## Work task
Gather from the material every line that contains the string "will".

▼

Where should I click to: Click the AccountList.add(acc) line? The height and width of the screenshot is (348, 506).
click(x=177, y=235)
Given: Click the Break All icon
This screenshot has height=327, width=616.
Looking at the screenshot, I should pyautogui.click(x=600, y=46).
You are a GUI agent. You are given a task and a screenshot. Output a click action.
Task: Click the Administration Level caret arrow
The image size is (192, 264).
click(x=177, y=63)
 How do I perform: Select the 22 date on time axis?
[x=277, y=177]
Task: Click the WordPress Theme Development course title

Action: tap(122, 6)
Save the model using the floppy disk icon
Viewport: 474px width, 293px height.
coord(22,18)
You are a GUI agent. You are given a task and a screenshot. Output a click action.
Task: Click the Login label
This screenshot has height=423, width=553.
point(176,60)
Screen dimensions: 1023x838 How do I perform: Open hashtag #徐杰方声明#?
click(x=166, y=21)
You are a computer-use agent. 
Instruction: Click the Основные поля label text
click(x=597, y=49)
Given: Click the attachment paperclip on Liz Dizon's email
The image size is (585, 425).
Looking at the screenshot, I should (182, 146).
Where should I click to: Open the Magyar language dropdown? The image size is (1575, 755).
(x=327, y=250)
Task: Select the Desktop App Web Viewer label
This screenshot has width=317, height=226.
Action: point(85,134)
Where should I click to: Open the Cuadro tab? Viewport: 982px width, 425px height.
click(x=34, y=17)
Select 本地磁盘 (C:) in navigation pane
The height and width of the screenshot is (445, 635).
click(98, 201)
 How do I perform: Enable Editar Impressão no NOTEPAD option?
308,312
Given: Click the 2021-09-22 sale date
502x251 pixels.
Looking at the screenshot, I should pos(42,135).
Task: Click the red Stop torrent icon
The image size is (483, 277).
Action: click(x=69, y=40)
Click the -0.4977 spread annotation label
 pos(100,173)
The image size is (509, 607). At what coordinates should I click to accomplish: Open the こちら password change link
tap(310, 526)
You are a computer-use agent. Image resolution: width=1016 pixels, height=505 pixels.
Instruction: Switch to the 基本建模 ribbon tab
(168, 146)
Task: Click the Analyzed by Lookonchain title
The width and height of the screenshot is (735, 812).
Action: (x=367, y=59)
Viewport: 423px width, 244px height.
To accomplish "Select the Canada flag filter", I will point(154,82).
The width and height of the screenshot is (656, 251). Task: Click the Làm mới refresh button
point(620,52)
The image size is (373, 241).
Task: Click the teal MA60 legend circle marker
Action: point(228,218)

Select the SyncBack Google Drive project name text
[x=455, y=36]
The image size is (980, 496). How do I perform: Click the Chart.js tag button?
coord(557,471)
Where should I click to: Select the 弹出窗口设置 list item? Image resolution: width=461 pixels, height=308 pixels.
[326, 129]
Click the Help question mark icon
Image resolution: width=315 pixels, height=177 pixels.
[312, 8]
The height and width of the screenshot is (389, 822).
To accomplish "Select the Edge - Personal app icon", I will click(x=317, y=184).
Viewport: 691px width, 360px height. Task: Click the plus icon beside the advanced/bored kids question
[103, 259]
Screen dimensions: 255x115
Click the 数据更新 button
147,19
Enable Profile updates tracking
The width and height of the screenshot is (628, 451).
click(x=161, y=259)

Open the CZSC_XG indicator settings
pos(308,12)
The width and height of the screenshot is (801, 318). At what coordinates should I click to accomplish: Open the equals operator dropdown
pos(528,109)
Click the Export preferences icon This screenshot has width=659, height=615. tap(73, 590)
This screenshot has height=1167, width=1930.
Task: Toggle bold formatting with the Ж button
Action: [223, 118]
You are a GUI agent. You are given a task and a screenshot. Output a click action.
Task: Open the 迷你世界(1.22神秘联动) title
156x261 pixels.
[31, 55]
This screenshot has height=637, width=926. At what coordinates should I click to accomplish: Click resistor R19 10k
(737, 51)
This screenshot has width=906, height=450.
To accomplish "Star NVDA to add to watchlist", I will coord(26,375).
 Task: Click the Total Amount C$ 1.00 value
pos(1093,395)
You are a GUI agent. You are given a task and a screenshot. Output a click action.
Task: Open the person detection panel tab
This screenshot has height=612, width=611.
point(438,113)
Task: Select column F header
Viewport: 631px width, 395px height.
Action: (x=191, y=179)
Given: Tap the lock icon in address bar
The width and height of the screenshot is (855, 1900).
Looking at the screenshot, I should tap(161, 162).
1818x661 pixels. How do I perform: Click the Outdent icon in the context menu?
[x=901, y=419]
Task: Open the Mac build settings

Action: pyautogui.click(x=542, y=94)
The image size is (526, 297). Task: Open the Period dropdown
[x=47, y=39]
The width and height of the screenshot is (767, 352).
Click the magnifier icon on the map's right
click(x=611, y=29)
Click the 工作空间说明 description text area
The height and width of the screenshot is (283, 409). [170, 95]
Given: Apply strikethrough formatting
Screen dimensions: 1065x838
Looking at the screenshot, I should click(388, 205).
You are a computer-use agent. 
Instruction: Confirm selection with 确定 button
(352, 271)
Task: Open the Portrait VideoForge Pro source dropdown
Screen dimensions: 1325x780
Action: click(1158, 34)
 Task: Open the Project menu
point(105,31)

▲

## Answer to this problem
To accomplish "Select the Canada flag filter", I will point(154,82).
To accomplish "Select the Edge - Personal app icon", I will click(x=317, y=184).
To accomplish "Star NVDA to add to watchlist", I will coord(26,375).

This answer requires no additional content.